GOAL:
Convert the data, from its first line up to and including the line that contains "[371, 1043]", into a Markdown table with the columns Row and Line, giving each line a row number. Leave out blank lines and pictures.

EXTRACTED DATA:
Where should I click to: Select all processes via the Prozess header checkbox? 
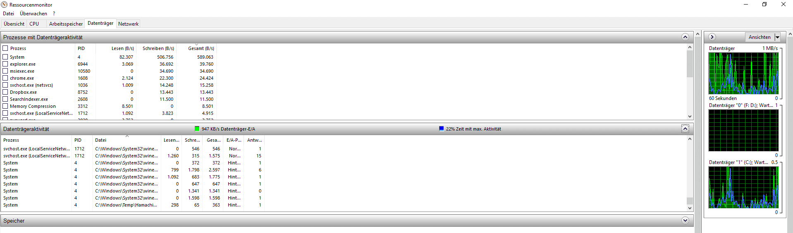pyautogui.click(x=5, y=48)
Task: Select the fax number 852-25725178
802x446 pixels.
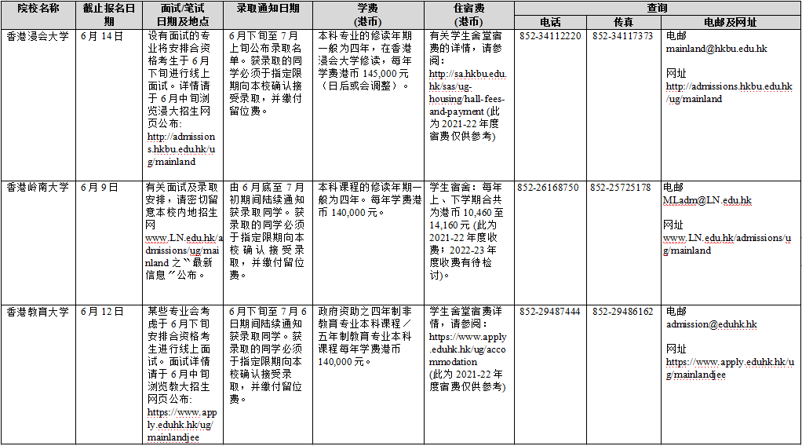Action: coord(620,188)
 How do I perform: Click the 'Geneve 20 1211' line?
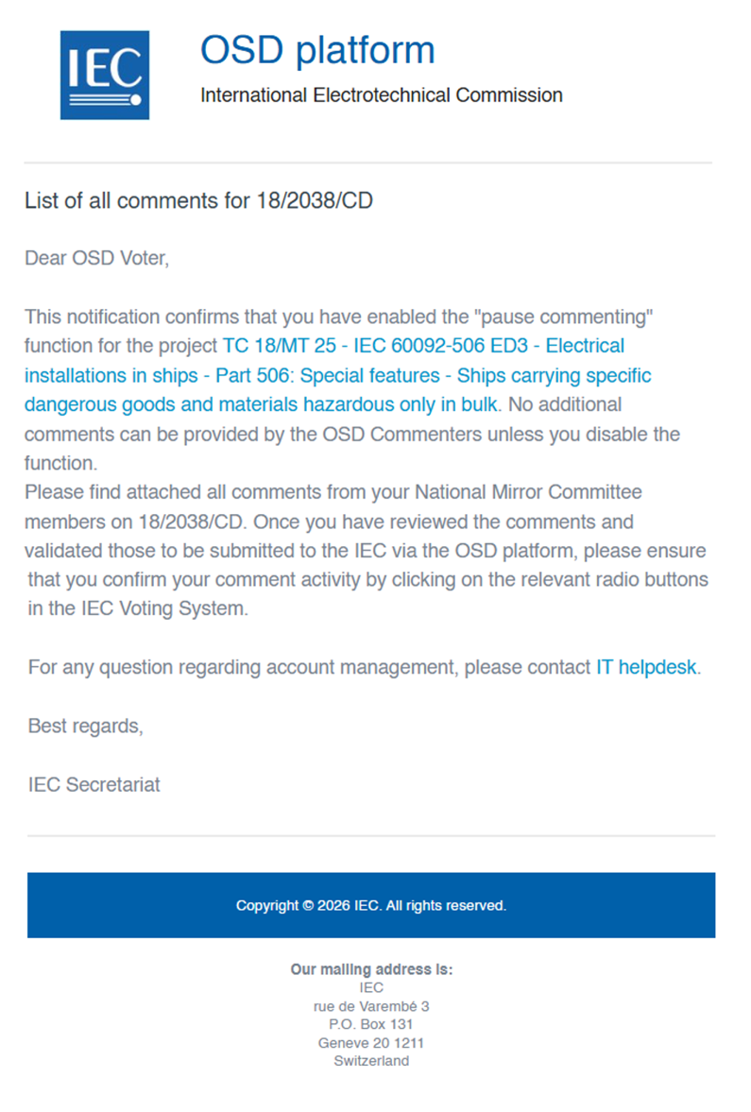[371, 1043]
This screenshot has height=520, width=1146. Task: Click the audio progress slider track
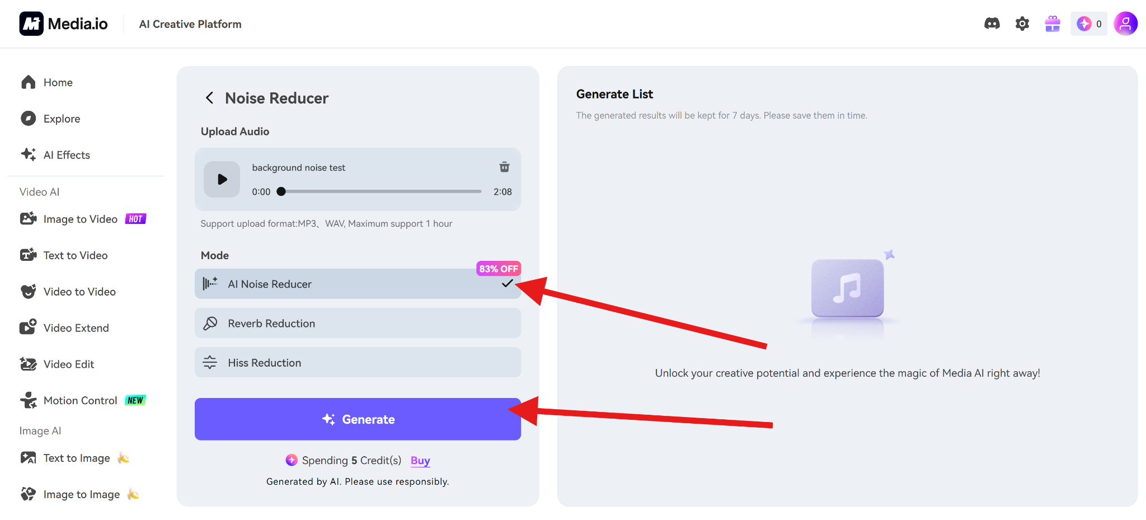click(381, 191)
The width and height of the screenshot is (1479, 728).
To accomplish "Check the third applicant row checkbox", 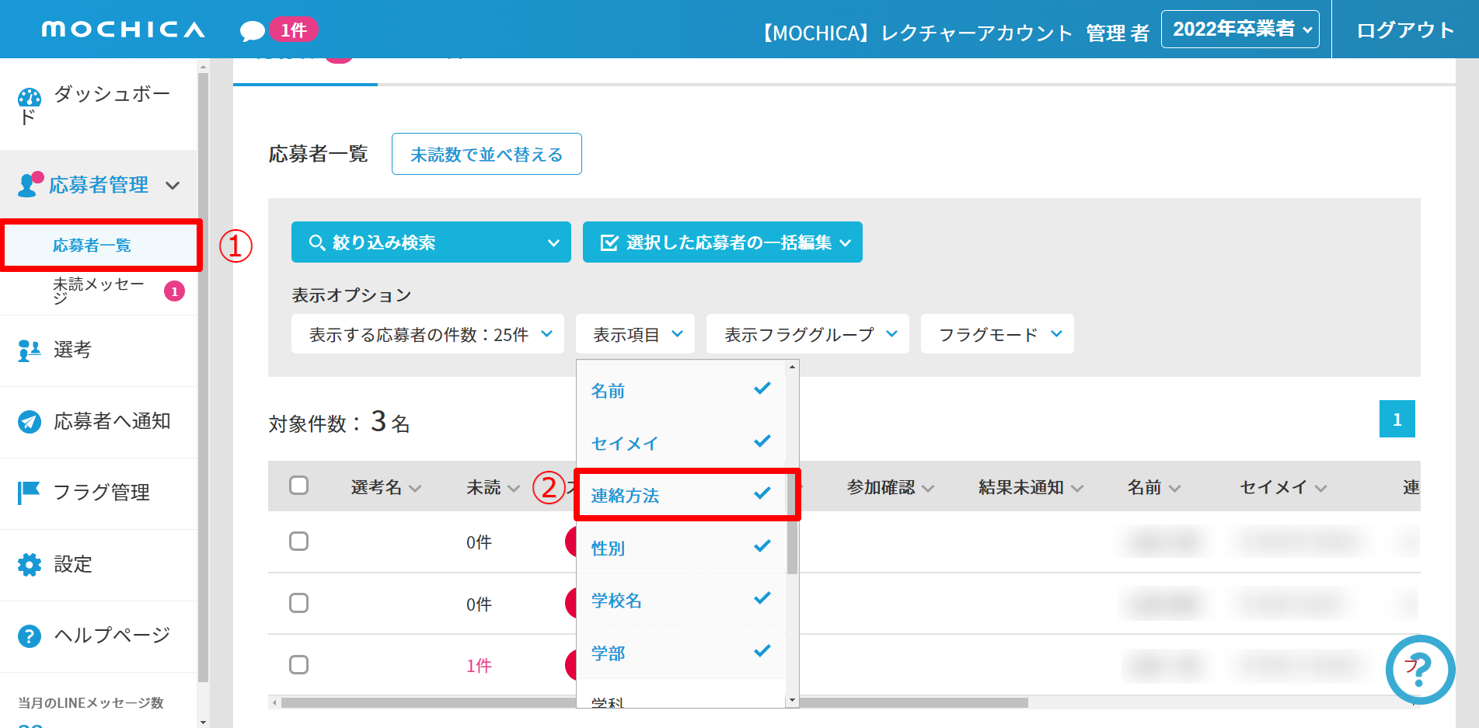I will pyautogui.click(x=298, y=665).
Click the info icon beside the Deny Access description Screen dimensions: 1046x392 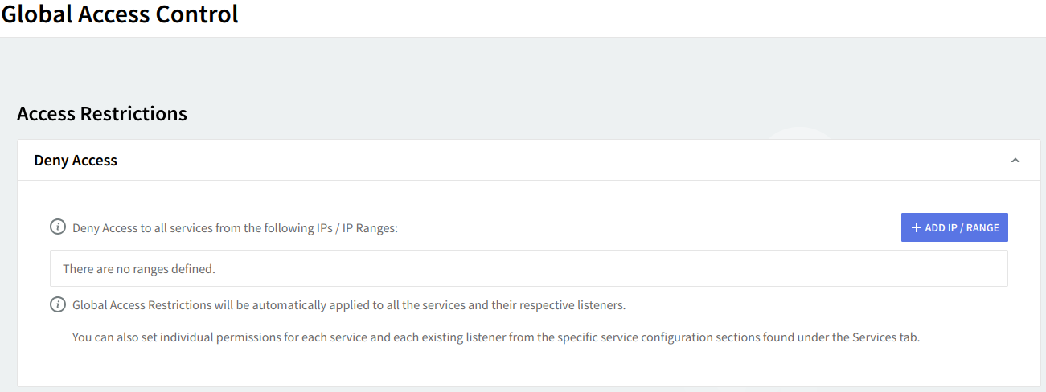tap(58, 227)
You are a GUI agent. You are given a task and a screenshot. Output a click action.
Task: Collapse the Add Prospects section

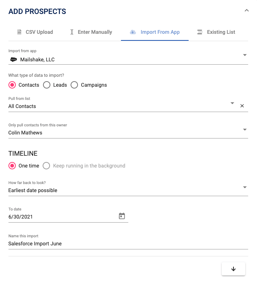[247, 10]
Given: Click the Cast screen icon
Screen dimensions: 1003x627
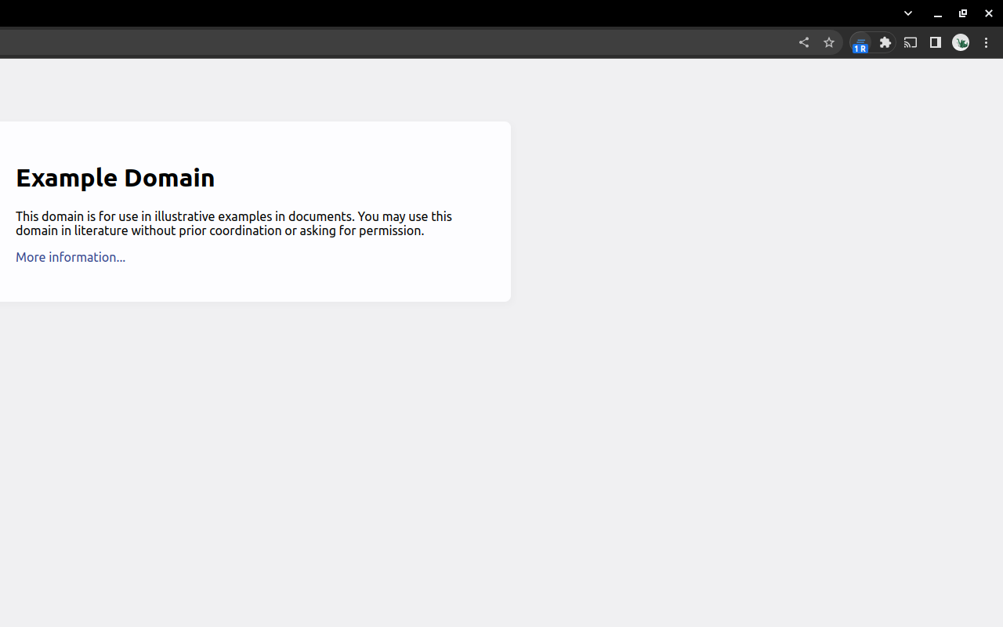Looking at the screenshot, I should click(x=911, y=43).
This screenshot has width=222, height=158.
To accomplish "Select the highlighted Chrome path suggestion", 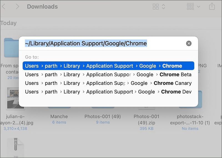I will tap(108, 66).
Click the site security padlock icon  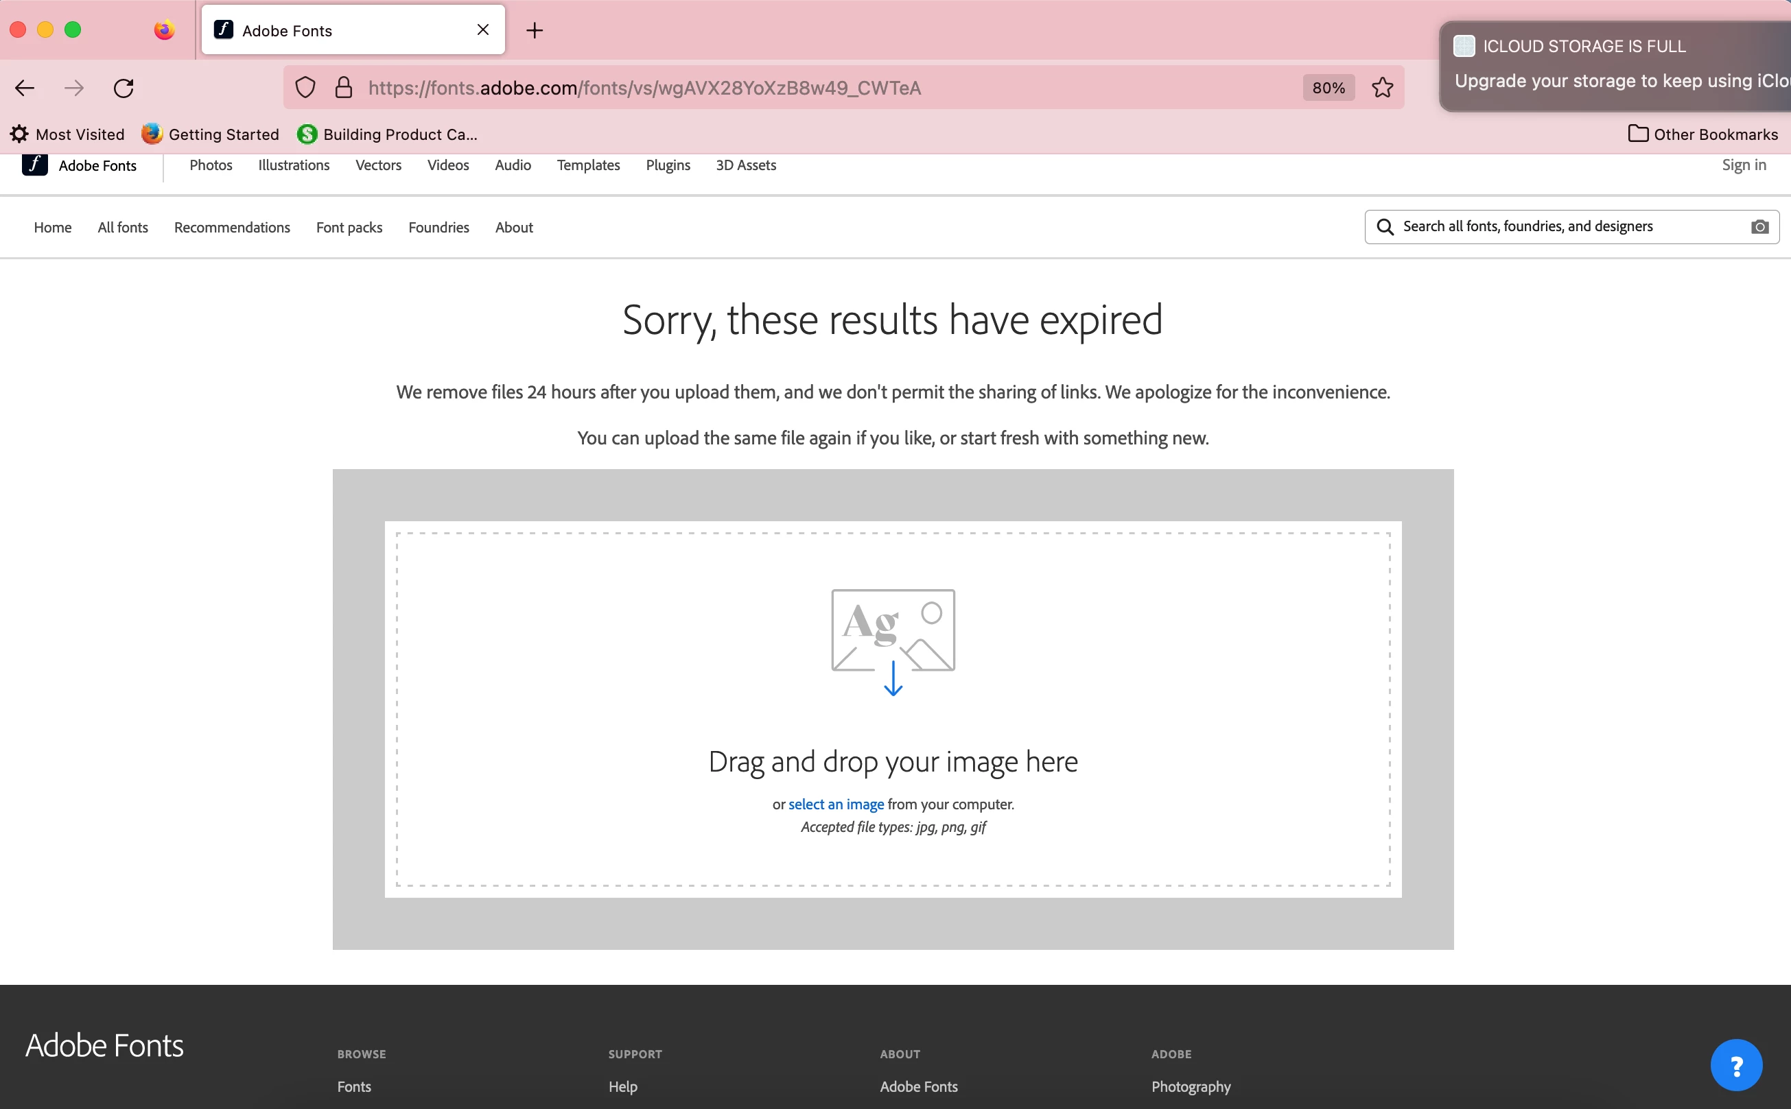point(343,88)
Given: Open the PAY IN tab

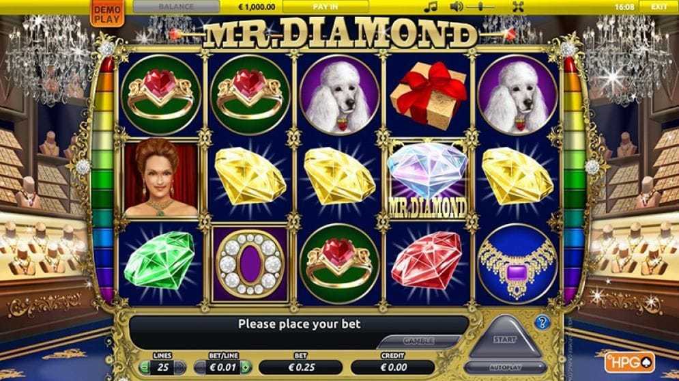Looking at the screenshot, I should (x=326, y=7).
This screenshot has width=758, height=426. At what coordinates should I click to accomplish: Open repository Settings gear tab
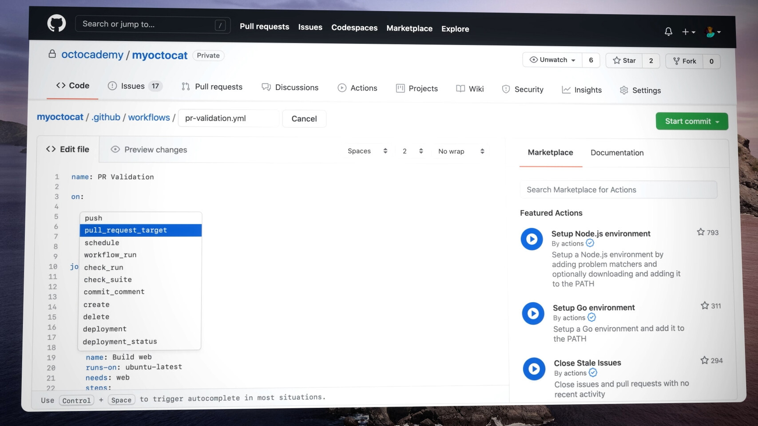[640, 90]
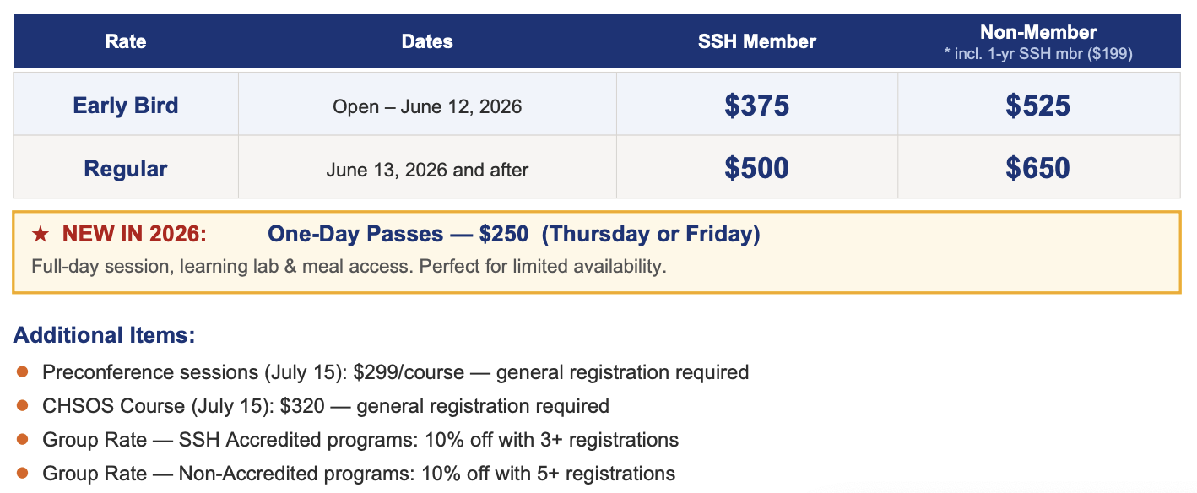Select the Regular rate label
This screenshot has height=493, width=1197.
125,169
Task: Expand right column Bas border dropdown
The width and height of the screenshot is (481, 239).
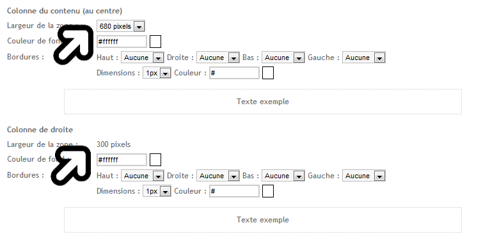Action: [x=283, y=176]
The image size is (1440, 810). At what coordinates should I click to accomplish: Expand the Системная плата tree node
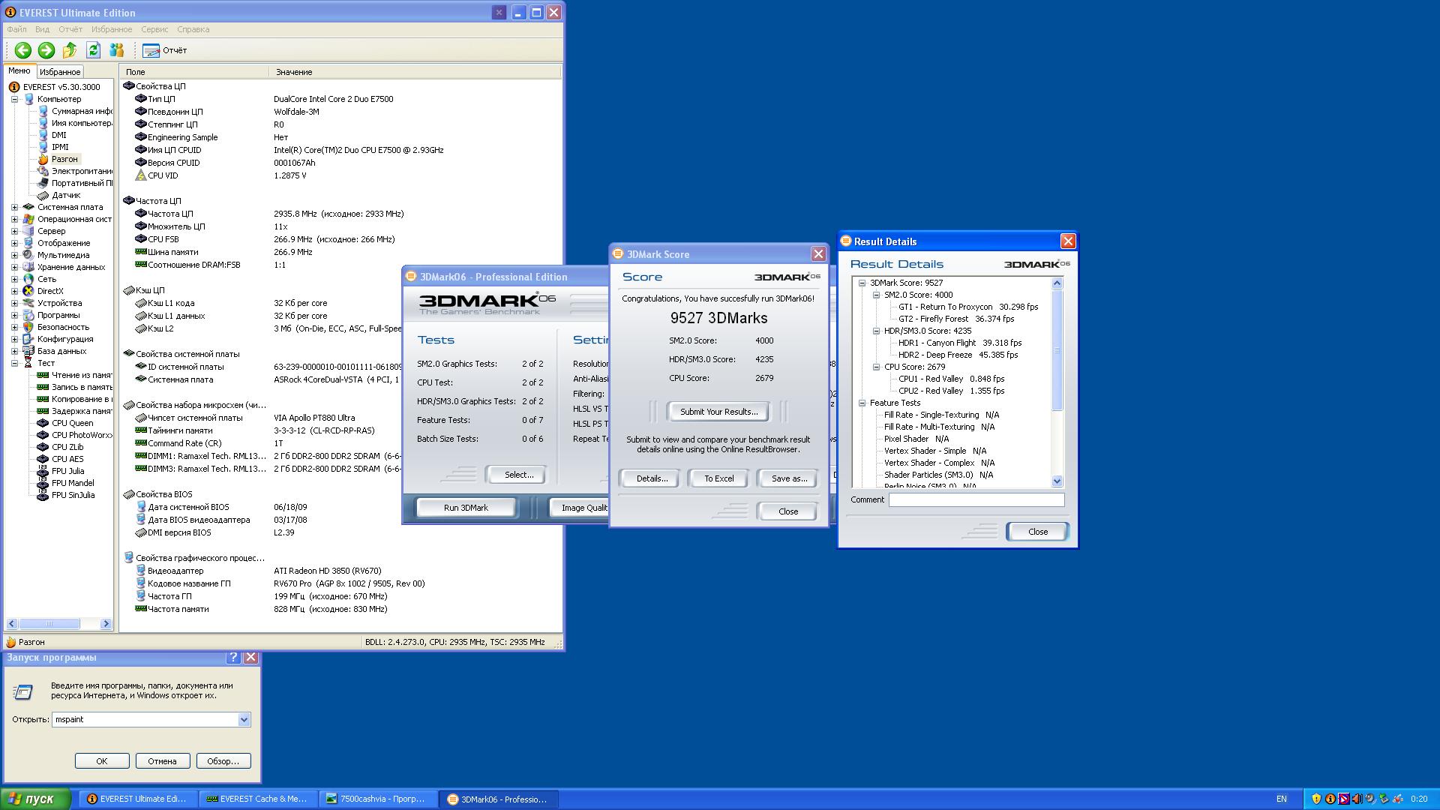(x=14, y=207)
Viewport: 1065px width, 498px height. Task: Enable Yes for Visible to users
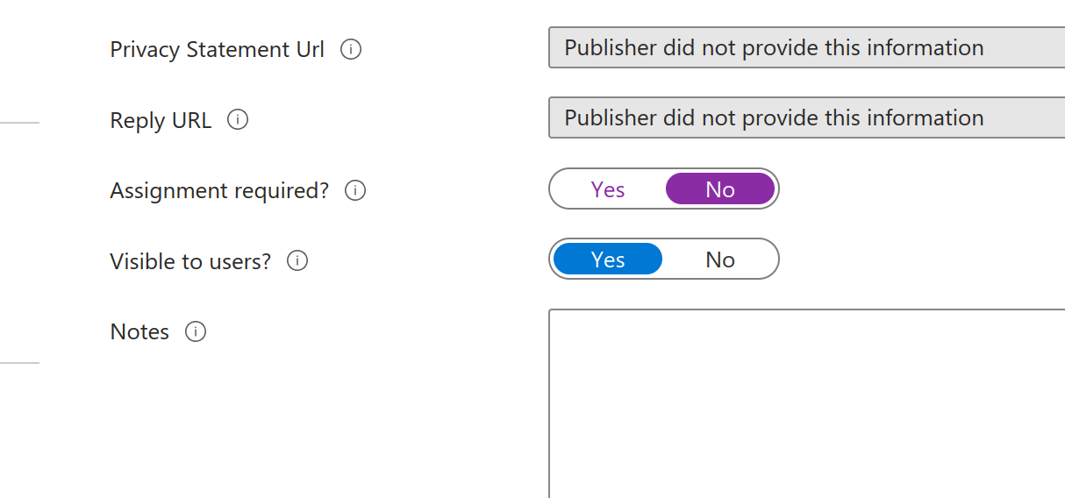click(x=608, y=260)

RESULT:
| Row | Line |
|---|---|
| 1 | Where should I click to: Select all processes via the Prozess header checkbox?  |
| 2 | pyautogui.click(x=5, y=48) |
| 3 | Task: Select the fax number 852-25725178 |
| 4 | 802x446 pixels. |
| 5 | Action: coord(620,188) |
| 6 |  How do I perform: Click the 'Geneve 20 1211' line? |
| 7 | [371, 1043] |